Living a Jewish life includes doing “Jewish things”, infused with purpose, values and memories (i.e. “we were slaves in Egypt” and what that means from a practical and conceptual worldview). Passover, a microcosm of Jewish life, exists within a set of guidelines in preparation for the festival of redemption including the cleaning of Hametz and maintaining dietary constraints (some call this “spring cleaning”) in preparation for the Seder, a festive meal literally meaning “an order” (of things), accompanied by a guide or the Haggadah. Within this framework we remember, we sing, and we bless as we enter a conversation with our past — alongside our children — our future; the theme of our redemptive Passover conversation: עבדים היינו — “we were slaves.” Slavery vs. Freedom, duality in general, is reflective throughout our people’s existence. The book of Genesis begins with creating order out of chaos for “…the earth was unformed and void…” Gd declares boundaries by creating light and darkness, day and night, the heavens and earth, and so on.

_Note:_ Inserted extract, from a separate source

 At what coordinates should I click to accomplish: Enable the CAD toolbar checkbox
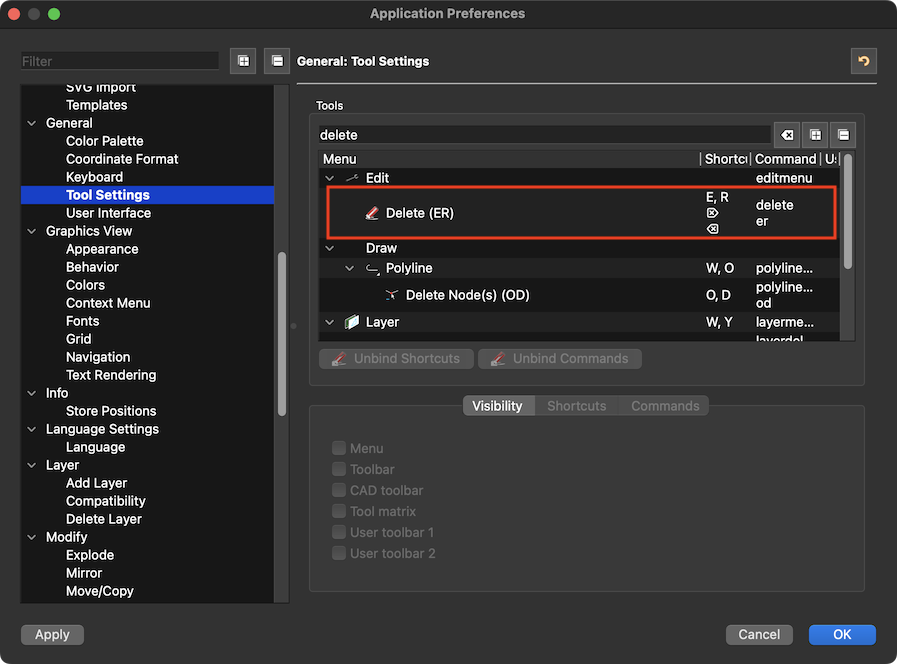coord(340,490)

The Passover Seder does just that, reminding us that within chaos we can produce order. Just as Genesis, so too the book of Exodus is a story about creation, of setting boundaries, of transformation through revelation: The Children of Israel transform to the Nation of Israel. It is precisely this act of transformation through revelation that the Jewish People seek to recall continuously year after year that “we were slaves in Egypt.” Creation of the world cannot be duplicated, but the transformation from slavery to freedom can be recalled, thereby urging us all to appreciate the duality of existence: yesterday we were slaves, today we are free.
The story of Exodus is simple and easy to understand, yet the journey of Exodus — as in life — is complex and full of surprises. It is the complexity of life that brings us meaning, empowering us to grow through the constant knowledge and grappling with — from where we came — so that we may know to where we are going.
Finally, this is about the past, the present, and our future. On Passover our children are charged with asking the 4 qushiyot, the 4 questions, anchored in: “Why is this night different from all other nights?” On this Passover seder I invite us to ask ourselves the fifth and the sixth questions: who are we and what are we doing here? We are members of a wondrous people facilitating an extraordinary conversation, a conversation that continues from time immemorial. In life there is chaos and there is order; Just as we experience the duality of, and transformation from, slavery to freedom, it is upon us to decide what kind of life we live. Let us proclaim: WE CHOOSE LIFE!
The best is yet to come. Wishing all a liberating and joyous Passover!